SUPPLIED TEXT -
###

Wells Fargo Scandal: How 3.5 Million Fake Accounts Were Created
Wells Fargo employees opened millions of unauthorized accounts to meet sales targets. Court records and SEC filings expose systematic fraud spanning over a decade.
In September 2016, Wells Fargo announced it had discovered employees had opened approximately 2 million unauthorized deposit and credit card accounts without customer knowledge or consent. Within weeks, that number climbed to 3.5 million accounts. What appeared initially as isolated misconduct by rogue employees turned out to be a coordinated, decade-long scheme embedded in the bank's sales culture, enabled by executives who incentivized the behavior and ignored warning signs.
This wasn't speculative fraud allegation. It was documented in regulatory filings, court records, congressional testimony, and internal investigations that Wells Fargo itself commissioned. Yet for years before the public scandal, internal compliance systems, customer complaints, and law enforcement had flagged the problem. The bank chose to minimize, delay, and obscure.
Quick Answer
Wells Fargo's largest divisions systematically opened unauthorized accounts between 2002 and 2015 to meet aggressive sales targets. Employees created fake accounts, transferred customer funds without permission, and enrolled customers in services they never requested. The bank settled with regulators for $3 billion (largest civil settlement at that time), agreed to pay $1.2 billion in shareholder litigation, and faced criminal charges against individual employees, yet no senior executive faced prosecution.

###

LISTING -
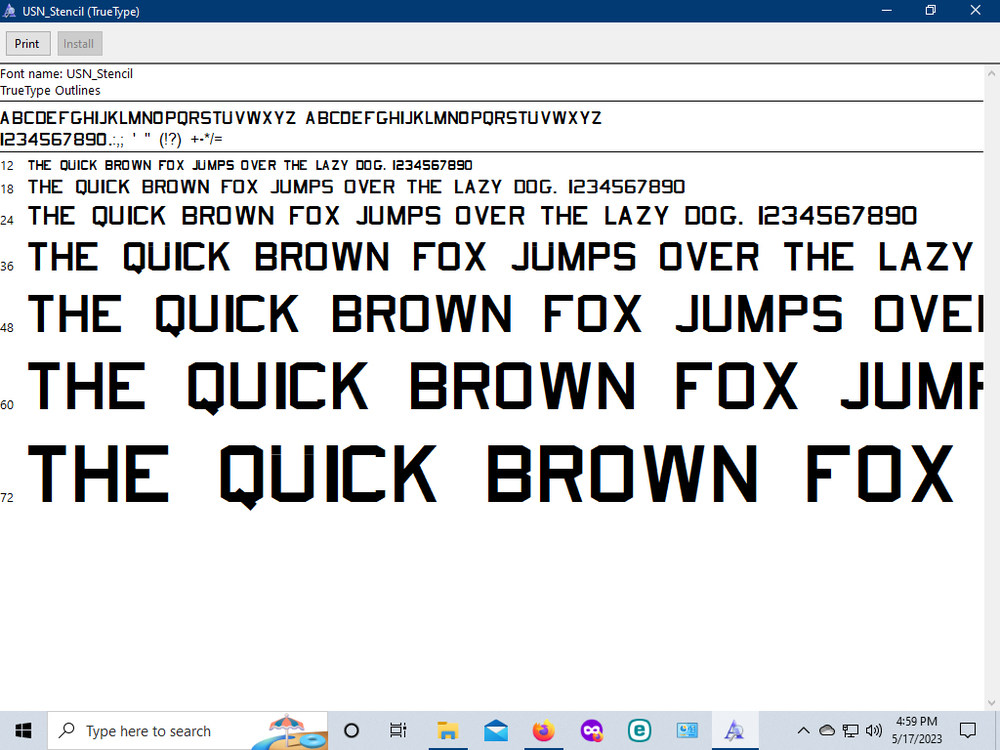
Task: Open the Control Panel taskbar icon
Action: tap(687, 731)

###

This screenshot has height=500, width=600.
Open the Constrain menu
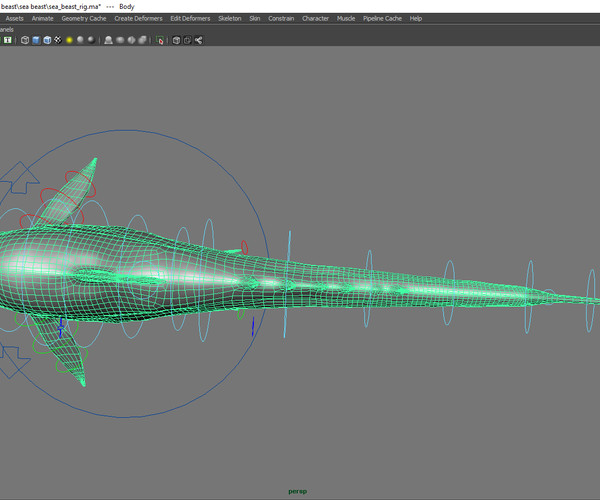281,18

###

SET TASK - Quote the Wells Fargo article word for word, starting with "This wasn't speculative" and going on through "delay, and obscure.". The listing is separate material and is unrelated to the Wells Fargo article.

CORRECT RESULT -
This wasn't speculative fraud allegation. It was documented in regulatory filings, court records, congressional testimony, and internal investigations that Wells Fargo itself commissioned. Yet for years before the public scandal, internal compliance systems, customer complaints, and law enforcement had flagged the problem. The bank chose to minimize, delay, and obscure.